| EXERCISE AIM |
Once you reach the line containing "Task: Click the 1400x600x750 size text", return it and every line after it exactly, through the end of the records below, with no pictures.

START PROVIDED DATA

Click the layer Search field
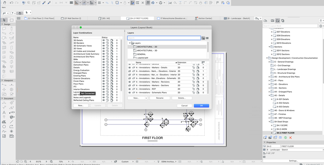coord(164,38)
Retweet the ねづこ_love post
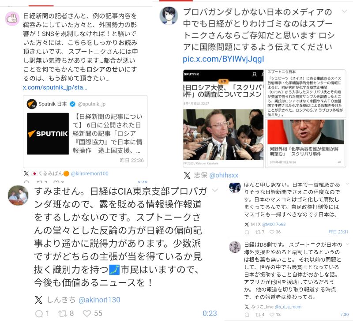The image size is (353, 323). click(x=258, y=315)
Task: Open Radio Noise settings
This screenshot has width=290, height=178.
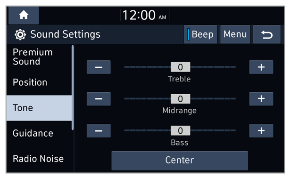Action: 39,159
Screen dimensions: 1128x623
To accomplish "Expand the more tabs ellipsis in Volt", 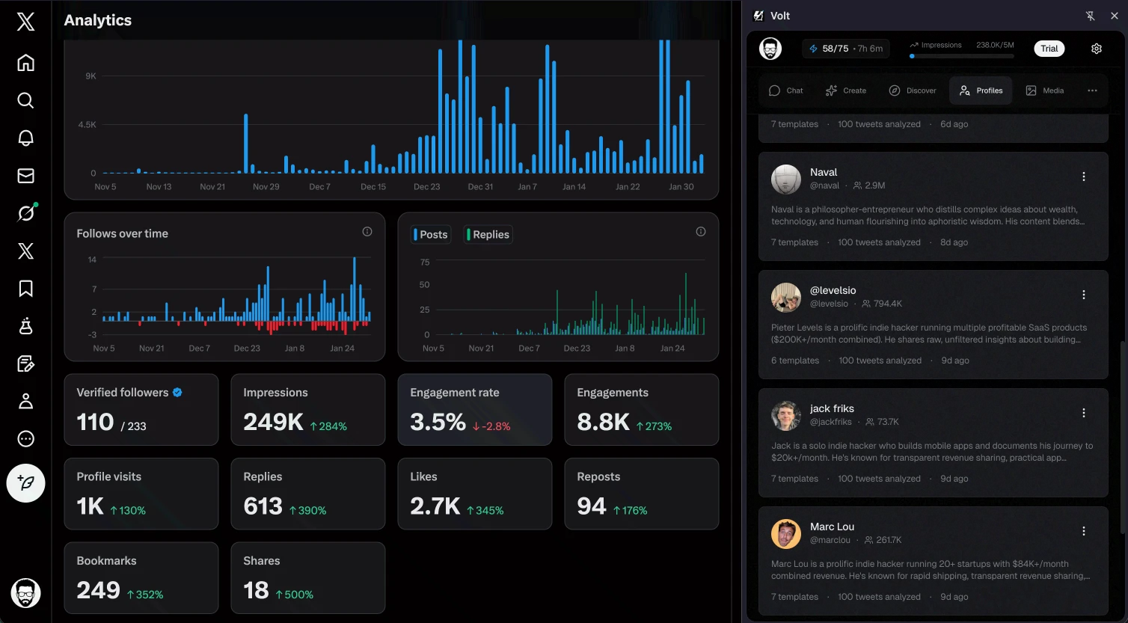I will click(1092, 90).
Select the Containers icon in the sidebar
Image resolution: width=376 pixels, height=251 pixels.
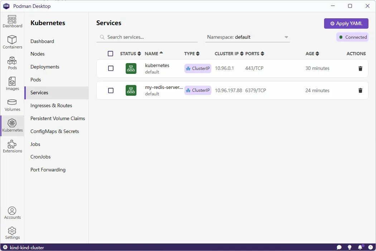pyautogui.click(x=12, y=42)
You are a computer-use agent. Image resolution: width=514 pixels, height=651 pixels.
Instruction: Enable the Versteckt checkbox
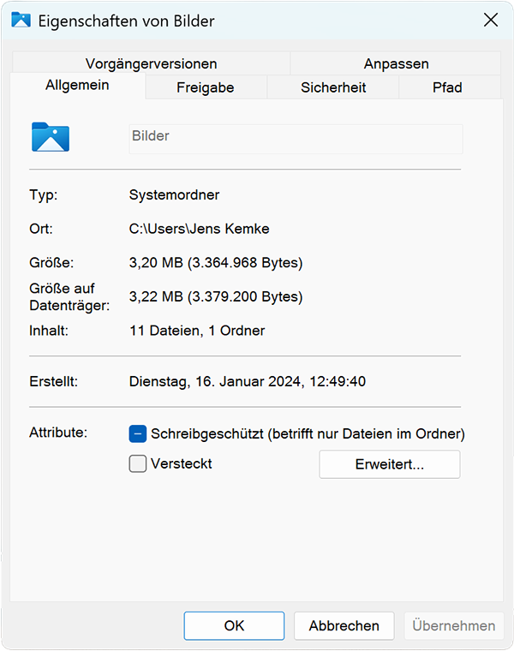click(138, 464)
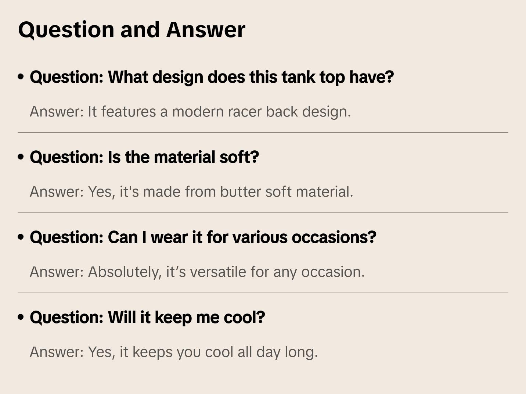Click the divider line below the versatile answer
Image resolution: width=526 pixels, height=394 pixels.
pyautogui.click(x=263, y=293)
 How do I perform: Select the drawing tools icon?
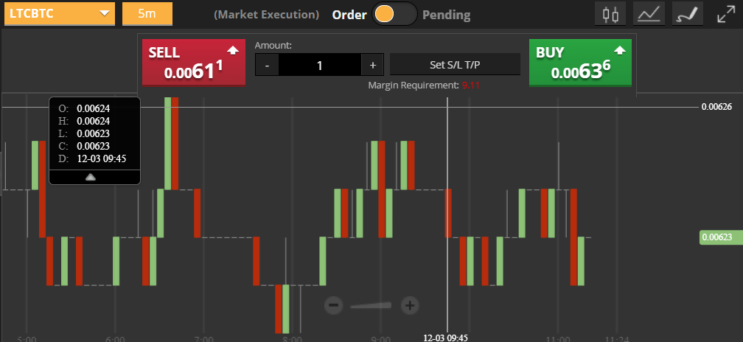pos(687,14)
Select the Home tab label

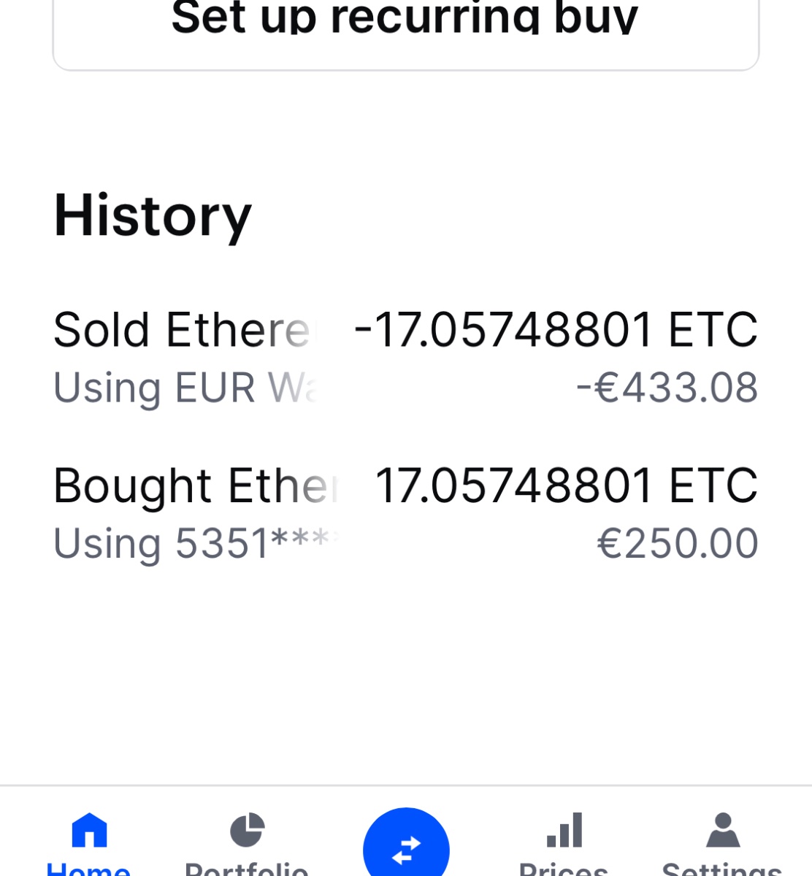(88, 869)
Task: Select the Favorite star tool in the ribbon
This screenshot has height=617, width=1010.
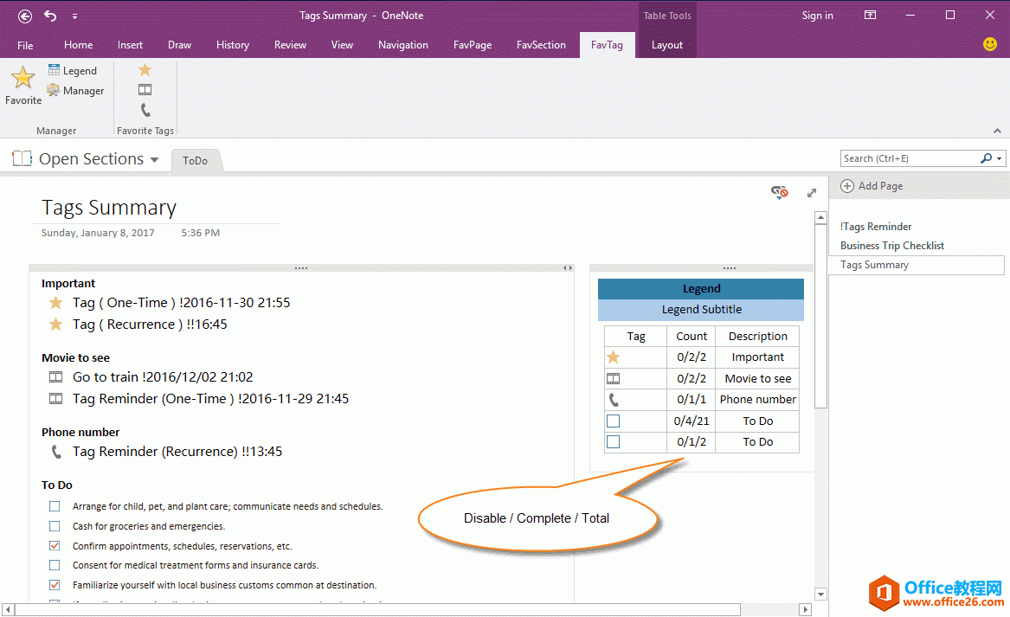Action: coord(23,82)
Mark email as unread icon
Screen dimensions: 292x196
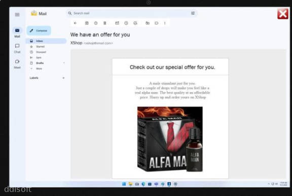(x=117, y=23)
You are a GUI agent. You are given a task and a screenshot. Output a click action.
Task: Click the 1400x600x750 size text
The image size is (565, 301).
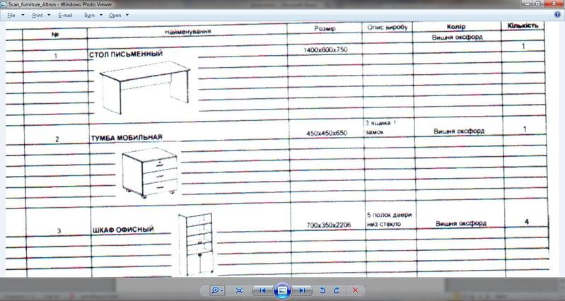pyautogui.click(x=325, y=49)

END PROVIDED DATA

| RESULT BELOW |
Task: Click the 1400x600x750 size text
The image size is (565, 301).
pyautogui.click(x=325, y=49)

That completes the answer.